- PROBLEM TO SOLVE
When you reach the line containing "Task: Toggle the grid display button" in the records below, start copying exactly, and stop once you have copied the line containing "Open the Grid type dropdown".

- DATA TO EXAMINE
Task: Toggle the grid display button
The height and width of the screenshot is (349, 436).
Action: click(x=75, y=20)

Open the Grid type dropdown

--

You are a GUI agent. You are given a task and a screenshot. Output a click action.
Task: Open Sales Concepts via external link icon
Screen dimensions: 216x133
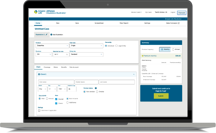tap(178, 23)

- ANSWER FOR THIS EXERCISE
Task: Toggle the grid display button
The height and width of the screenshot is (349, 436).
Action: click(x=75, y=20)

Open the Grid type dropdown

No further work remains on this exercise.